Koreans, Yao, Uighurs are not treated the same in China. The one's who look Han Chinese and have a similar culture (the first two) are large assimilated but the one who does not (Uigure Muslims) are not. I can give examples of my Uighur friend and I in China and how he was treated and people did not know where he was from or anything but his face. He was not treated as Han.
Koreans, Ainu, Eta, and Okinawans are not treated the same in Japan.
So this type of multilevel discrimination/racism is not unusual, it is common.
3) Because this happened in the past it will happen in the future or is happening.
a) As I said above...the key thing for me, more than anything else, is the role of phenotype in "race", specifically in regard to "whiteness". I should probably say that I know it is obvious that phenotype is not the only variable, obviously there are "black" people who look like WASPS who are treated as black and considered black by "white" due to the "taint" of black blood. That being said, if a average blond haired blue eyed guy from Sweden walked in the streets of Washington DC and told people he was black (and he had no accent and they did not know his name) most people would not take his claim seriously. So phenotype is still important, even in the one-drop rule.
All that being said, the question of the true role and meaning of phenotype leads me to question is European people or people who fit in the standard phenotypical range of Europeans being considered "or becoming white" is the same as a dark Amerindian looking Mestizo or an East/Southeast Asian being seen as 'white".
There is not enough evidence to support that, or at least I have not yet seen it.
4) As you stated above, people are "white" because people mark white on a census form (or their parents do).
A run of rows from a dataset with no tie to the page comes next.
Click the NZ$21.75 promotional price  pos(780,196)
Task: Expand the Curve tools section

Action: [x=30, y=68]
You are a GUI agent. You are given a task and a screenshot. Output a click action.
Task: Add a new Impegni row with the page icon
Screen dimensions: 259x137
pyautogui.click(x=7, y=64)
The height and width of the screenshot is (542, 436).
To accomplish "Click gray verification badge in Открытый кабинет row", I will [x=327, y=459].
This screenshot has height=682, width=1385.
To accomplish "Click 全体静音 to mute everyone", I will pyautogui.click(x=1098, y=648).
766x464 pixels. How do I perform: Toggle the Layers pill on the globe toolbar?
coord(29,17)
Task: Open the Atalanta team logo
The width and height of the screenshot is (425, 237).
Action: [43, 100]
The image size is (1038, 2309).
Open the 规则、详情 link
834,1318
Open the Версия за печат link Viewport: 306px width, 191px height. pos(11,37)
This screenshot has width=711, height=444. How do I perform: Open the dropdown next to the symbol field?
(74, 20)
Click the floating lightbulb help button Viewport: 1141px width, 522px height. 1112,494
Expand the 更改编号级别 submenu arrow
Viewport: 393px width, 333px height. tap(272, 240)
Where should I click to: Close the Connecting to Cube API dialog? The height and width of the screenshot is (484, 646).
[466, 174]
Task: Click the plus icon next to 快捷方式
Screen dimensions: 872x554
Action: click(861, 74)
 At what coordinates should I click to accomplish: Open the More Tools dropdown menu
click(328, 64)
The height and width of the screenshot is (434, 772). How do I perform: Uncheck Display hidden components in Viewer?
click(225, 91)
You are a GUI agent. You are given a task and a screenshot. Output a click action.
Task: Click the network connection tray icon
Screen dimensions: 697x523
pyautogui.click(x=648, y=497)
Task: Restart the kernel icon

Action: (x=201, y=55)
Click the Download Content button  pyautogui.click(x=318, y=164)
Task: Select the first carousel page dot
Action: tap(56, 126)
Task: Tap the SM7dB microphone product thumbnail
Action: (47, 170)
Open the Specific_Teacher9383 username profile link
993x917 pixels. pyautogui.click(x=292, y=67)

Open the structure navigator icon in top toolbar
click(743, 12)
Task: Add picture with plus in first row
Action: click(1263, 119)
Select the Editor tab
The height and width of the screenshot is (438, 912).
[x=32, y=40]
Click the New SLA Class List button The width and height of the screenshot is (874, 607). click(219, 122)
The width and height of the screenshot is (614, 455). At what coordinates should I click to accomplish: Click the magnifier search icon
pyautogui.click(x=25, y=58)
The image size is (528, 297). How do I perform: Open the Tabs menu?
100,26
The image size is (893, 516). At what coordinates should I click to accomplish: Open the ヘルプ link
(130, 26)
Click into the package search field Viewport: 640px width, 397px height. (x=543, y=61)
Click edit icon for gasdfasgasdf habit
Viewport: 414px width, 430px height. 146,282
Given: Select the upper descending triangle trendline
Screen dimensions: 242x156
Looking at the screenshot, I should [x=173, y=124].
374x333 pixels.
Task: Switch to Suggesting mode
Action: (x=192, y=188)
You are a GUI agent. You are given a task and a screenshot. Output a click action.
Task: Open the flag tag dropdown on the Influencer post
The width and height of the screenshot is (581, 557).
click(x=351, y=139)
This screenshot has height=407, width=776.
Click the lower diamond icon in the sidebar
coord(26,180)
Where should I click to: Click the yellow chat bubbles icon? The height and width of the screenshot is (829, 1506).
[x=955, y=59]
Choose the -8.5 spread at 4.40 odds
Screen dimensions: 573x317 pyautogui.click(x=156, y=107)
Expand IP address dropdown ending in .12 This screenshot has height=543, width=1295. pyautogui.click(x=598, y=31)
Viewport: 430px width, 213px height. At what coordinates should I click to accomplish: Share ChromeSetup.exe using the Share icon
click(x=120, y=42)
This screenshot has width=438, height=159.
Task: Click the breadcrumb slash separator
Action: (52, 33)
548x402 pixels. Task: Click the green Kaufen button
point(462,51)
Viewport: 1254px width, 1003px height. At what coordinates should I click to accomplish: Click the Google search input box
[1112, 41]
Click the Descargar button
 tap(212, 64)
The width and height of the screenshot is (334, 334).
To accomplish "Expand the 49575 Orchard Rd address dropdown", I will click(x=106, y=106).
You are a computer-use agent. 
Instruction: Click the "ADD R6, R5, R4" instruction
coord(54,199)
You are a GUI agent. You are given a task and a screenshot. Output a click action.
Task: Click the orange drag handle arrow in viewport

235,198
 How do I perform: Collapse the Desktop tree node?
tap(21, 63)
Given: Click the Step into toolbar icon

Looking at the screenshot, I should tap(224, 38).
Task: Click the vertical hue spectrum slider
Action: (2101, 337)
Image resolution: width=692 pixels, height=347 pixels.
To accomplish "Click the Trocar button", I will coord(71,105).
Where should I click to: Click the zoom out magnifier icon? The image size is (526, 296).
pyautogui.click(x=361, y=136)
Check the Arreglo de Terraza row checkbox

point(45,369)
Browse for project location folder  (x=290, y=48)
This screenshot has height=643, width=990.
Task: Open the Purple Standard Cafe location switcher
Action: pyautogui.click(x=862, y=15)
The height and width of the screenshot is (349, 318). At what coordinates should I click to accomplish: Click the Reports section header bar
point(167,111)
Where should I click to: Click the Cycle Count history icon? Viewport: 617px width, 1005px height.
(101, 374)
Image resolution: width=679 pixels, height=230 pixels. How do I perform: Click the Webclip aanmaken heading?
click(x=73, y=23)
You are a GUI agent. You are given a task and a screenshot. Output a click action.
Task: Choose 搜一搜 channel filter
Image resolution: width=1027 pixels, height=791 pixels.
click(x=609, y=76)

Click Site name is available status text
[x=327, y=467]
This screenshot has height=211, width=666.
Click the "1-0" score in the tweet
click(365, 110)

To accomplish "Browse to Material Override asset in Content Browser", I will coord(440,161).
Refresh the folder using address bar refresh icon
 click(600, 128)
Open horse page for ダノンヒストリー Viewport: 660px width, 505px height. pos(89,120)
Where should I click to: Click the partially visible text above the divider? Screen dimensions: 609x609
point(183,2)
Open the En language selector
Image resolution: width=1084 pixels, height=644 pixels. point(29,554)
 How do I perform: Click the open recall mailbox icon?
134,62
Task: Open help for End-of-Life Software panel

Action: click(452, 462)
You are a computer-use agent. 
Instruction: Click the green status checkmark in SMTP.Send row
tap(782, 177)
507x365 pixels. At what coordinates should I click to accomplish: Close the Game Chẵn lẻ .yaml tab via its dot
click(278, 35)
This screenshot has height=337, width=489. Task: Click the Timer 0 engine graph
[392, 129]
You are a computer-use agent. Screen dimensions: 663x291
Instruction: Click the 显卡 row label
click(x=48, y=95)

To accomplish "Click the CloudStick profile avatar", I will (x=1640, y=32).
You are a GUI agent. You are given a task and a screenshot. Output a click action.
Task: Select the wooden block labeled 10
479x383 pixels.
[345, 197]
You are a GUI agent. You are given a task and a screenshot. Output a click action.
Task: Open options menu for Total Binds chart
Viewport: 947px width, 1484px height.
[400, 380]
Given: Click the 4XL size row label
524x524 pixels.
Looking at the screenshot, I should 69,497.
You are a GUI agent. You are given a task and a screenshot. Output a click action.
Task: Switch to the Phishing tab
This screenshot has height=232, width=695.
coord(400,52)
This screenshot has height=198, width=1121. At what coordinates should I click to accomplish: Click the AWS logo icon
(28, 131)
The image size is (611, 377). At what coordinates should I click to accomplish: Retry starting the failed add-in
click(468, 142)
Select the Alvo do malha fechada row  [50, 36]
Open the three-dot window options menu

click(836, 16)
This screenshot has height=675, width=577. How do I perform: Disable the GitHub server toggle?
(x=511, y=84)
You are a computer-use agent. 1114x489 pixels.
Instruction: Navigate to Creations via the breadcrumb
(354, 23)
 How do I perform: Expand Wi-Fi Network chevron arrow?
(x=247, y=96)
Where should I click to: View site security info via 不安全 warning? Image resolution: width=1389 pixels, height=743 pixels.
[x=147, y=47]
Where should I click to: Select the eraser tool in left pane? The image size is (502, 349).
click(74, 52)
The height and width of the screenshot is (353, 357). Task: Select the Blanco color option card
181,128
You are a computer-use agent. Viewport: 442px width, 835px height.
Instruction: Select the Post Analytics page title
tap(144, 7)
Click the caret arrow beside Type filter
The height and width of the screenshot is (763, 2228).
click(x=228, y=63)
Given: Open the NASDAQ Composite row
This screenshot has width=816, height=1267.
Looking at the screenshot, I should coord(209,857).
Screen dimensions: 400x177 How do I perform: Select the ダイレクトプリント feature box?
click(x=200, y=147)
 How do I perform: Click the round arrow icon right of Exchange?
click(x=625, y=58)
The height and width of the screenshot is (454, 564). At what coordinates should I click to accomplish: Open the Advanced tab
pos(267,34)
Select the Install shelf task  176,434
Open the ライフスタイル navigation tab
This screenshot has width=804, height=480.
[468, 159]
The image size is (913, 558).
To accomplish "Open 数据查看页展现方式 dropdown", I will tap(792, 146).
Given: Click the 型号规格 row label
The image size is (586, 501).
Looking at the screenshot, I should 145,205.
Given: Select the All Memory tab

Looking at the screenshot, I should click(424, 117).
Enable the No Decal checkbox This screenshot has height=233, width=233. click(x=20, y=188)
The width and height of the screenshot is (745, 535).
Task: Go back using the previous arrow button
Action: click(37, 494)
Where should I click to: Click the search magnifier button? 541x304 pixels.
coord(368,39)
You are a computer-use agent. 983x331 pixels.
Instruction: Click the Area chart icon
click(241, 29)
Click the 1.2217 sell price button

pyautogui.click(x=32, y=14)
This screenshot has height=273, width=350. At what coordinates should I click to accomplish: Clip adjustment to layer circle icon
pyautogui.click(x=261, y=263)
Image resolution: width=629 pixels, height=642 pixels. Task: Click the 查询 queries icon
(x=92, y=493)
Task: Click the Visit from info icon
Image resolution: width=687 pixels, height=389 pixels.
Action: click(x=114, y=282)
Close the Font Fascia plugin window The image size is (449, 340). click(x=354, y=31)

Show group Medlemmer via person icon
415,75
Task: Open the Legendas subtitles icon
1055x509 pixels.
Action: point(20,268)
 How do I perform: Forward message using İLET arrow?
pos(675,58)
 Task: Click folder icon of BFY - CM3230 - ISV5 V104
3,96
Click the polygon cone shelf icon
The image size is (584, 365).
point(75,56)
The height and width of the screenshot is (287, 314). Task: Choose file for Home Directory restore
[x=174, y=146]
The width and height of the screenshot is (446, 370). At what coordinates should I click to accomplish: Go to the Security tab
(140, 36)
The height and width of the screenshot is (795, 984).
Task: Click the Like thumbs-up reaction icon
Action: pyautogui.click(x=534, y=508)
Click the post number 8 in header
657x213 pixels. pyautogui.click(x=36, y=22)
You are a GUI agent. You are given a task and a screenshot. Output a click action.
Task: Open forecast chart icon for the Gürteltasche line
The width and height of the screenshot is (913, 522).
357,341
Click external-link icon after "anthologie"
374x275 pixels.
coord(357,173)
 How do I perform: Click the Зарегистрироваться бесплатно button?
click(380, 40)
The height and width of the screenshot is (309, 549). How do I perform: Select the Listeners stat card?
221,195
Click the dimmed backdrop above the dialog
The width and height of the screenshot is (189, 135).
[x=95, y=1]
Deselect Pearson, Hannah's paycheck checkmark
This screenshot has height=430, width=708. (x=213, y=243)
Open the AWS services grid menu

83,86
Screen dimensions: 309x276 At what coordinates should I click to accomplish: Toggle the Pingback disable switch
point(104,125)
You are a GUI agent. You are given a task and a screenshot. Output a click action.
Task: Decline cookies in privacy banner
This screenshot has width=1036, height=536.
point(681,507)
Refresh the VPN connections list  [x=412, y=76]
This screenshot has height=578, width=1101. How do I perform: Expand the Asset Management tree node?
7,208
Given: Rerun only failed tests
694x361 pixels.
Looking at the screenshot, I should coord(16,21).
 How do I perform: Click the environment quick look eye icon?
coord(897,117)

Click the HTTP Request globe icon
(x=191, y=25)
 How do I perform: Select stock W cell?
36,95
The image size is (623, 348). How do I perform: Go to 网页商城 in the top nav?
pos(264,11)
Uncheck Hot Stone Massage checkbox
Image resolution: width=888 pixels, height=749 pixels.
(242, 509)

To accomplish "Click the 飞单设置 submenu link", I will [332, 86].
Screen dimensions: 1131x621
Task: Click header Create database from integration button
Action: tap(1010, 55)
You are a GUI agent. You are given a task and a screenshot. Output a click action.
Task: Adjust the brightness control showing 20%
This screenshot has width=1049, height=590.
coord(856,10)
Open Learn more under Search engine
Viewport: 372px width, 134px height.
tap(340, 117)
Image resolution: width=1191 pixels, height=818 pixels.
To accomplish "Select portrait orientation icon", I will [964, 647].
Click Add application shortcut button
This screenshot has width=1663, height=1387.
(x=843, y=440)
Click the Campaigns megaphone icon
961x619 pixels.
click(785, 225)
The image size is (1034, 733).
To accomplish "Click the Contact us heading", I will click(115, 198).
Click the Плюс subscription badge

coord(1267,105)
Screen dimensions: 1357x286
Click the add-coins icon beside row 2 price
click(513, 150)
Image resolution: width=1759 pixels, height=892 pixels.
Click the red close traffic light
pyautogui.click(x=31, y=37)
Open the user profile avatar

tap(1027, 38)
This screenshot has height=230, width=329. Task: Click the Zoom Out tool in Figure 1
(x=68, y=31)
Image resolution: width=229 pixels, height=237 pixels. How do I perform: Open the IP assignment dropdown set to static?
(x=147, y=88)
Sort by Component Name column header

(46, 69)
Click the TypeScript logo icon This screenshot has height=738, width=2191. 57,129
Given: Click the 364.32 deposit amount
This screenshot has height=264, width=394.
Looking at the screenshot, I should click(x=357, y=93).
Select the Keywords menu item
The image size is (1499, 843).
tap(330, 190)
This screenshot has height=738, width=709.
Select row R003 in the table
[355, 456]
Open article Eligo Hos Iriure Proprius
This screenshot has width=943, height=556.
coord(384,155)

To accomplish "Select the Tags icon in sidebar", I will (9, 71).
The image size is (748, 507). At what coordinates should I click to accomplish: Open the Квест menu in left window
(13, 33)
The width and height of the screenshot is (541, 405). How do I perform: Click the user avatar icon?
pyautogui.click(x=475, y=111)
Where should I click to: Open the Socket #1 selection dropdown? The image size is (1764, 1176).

a) This is silly to me, I'm sorry, and no offense to you but it is obvious to a child that because you say you are something or even if your parents or close friends who know you say you are something does not automatically mean people outside your "core group" believe it or see it.
As I said before, this in no way is a moral argument on my part, this is an observation of reality. So for you to say ..."Asian/white kids say (or their parents say) they are white on the census means they are accepted as "white" okay has problems.
That is an assumption and nothing more. To prove that you would need a study to get public opinion of "whites" and others, but specifically "whites", a random sample...to see what they think based on what they see with no cultural queues. Then one with cultural queues.
I appreciate your wanting to "teach" but a good teacher listens. Good teachers (and I was a teacher in another life for some time) do not brow beat students or try to intimidate them. A good researcher (work I have done in real life and do in a different field) also listens and considers others opinions and provides logical arguments or admits the flaws. They also do not hold theory up as irrefutable scientific law. In social science (and hard science) there are challenges to theory all the time.
You have holes Frank that you have not filled.
I'm not saying you can't fill them, what I'm saying is that they need filling if you are to continue with this theory. If I'm not wanted on your site for stating that. That is not a reflection on me and I not concerned with not being able to post here. Internet is a great big place.